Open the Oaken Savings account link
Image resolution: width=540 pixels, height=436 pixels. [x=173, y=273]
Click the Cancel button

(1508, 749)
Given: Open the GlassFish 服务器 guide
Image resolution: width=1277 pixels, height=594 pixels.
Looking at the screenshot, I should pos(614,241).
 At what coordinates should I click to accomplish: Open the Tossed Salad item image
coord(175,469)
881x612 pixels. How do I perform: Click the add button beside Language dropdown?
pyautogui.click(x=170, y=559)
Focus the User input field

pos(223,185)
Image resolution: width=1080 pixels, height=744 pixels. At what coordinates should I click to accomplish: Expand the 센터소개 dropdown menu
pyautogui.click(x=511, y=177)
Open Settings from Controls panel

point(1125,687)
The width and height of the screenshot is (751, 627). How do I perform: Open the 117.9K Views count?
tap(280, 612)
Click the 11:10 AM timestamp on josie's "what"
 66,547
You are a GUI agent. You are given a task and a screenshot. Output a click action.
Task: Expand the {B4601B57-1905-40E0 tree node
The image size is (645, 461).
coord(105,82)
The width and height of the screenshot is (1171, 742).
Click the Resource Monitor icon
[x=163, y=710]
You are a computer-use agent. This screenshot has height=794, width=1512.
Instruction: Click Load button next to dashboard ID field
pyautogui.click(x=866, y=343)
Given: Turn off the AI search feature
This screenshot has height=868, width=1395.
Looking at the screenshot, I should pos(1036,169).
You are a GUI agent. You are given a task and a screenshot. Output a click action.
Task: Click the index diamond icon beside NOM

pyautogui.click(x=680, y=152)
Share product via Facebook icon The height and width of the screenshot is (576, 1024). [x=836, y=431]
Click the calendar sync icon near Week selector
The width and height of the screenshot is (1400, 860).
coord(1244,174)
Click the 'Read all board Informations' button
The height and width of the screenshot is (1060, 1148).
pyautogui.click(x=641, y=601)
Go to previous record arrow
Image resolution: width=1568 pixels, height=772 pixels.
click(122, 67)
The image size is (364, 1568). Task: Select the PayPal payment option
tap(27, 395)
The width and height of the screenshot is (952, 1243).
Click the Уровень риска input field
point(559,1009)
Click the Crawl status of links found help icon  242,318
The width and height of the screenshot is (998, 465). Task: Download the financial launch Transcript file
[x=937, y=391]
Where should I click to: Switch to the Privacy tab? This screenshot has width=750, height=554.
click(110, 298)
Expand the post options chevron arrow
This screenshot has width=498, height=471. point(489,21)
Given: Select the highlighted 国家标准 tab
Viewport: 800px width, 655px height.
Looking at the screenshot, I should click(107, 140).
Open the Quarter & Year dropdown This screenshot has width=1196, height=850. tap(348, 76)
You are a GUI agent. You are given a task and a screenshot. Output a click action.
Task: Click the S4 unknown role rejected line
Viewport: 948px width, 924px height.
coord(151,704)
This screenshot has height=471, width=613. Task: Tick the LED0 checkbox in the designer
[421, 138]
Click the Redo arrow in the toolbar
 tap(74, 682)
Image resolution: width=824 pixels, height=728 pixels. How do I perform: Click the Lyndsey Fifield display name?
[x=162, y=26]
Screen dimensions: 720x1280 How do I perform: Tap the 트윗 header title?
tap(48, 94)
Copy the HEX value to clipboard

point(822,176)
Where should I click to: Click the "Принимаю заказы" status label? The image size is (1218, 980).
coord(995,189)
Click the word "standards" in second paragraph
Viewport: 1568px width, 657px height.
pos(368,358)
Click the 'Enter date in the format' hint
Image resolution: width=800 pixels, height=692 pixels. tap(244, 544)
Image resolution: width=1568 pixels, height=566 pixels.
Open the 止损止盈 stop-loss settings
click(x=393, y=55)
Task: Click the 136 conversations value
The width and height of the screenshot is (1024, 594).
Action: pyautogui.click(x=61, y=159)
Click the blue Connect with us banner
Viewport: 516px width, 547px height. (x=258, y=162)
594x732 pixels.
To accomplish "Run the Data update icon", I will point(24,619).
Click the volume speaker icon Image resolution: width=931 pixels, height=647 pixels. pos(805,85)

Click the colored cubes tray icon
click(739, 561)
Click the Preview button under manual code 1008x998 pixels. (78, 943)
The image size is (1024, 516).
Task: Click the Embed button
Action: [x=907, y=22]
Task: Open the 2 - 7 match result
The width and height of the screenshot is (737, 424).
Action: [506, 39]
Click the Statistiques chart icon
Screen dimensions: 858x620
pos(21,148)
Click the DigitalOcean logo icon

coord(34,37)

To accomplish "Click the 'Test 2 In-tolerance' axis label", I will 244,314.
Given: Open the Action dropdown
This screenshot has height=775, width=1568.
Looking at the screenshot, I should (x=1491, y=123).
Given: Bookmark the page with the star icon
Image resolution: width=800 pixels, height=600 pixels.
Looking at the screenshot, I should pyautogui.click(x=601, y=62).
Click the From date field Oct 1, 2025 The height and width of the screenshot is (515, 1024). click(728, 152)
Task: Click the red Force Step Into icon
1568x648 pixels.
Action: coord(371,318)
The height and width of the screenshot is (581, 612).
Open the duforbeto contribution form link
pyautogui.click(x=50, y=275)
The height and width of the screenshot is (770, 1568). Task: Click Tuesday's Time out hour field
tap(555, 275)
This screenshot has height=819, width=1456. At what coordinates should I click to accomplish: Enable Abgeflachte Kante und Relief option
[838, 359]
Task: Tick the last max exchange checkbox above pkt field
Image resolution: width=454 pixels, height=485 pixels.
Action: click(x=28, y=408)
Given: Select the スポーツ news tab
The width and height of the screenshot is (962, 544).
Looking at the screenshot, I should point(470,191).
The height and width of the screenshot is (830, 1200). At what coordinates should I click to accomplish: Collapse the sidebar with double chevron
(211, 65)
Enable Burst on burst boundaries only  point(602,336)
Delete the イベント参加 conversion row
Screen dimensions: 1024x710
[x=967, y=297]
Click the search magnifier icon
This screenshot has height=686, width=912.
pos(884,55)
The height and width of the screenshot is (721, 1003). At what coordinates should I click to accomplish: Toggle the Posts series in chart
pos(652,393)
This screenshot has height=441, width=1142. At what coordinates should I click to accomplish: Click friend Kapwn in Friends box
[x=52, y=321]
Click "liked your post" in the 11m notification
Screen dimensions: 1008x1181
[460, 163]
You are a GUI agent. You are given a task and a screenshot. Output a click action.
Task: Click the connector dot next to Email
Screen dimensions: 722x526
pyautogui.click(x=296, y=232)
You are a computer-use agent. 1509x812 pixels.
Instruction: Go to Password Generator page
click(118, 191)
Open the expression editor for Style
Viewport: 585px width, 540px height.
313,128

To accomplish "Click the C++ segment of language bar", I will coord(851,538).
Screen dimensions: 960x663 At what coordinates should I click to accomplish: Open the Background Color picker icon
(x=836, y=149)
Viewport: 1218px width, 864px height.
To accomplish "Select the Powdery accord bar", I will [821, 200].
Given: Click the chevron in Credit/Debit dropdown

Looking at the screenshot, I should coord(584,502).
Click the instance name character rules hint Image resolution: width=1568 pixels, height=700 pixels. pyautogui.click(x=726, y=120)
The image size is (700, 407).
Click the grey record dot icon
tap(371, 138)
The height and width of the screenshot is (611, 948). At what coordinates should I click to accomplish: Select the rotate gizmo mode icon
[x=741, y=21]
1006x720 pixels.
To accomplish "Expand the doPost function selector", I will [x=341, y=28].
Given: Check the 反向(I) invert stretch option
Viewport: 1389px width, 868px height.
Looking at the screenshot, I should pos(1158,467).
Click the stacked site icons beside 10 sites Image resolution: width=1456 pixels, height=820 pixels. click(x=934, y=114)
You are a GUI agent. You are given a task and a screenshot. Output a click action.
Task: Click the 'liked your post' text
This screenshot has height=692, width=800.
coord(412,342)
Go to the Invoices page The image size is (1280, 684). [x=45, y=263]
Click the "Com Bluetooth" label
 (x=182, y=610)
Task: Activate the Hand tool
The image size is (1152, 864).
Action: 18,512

The request –
Render the material from the line containing "The width and height of the screenshot is (1171, 742)." through the line containing "pyautogui.click(x=866, y=343)", both included, as a Markdown table with the columns Row and Text: number each line in Row, put the line itself in Text, and leave out blank lines.

Correct answer –
| Row | Text |
|---|---|
| 1 | The width and height of the screenshot is (1171, 742). |
| 2 | Click the Resource Monitor icon |
| 3 | [x=163, y=710] |
| 4 | You are a computer-use agent. This screenshot has height=794, width=1512. |
| 5 | Instruction: Click Load button next to dashboard ID field |
| 6 | pyautogui.click(x=866, y=343) |